EXERCISE AIM =
Which lines belong in the answer? Exactly those from the line containing "Environmental Policy (160, 824)" through the last line of the records below, repeated as written.

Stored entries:
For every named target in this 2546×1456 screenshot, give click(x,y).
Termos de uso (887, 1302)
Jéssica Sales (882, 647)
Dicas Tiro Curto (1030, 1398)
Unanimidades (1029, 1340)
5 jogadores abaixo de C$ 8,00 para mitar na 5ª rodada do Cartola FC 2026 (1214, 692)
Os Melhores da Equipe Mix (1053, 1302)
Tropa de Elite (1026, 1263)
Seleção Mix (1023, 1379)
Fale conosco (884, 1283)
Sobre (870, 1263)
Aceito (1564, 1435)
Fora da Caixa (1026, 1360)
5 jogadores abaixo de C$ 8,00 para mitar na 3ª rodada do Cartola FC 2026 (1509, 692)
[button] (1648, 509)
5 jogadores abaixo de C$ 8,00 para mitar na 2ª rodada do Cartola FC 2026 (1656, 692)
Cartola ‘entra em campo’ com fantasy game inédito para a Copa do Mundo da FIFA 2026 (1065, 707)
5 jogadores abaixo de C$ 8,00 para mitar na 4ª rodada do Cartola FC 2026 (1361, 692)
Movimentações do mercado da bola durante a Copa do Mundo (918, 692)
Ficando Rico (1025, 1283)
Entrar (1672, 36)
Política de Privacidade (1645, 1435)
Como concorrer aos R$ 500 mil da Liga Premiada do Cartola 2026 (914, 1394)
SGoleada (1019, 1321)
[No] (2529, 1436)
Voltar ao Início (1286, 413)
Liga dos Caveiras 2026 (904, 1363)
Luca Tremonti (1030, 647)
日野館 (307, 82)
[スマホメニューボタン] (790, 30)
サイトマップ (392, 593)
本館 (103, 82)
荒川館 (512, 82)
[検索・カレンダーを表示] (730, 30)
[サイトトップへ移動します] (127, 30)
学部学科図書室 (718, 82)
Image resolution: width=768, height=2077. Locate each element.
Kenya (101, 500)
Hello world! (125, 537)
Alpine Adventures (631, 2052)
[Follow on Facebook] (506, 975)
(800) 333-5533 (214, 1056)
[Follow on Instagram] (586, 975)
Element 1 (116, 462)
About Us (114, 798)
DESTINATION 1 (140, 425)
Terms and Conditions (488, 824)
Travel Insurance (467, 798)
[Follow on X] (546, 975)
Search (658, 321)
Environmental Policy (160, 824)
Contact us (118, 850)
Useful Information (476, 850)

ANSWER BELOW =
Environmental Policy (160, 824)
Contact us (118, 850)
Useful Information (476, 850)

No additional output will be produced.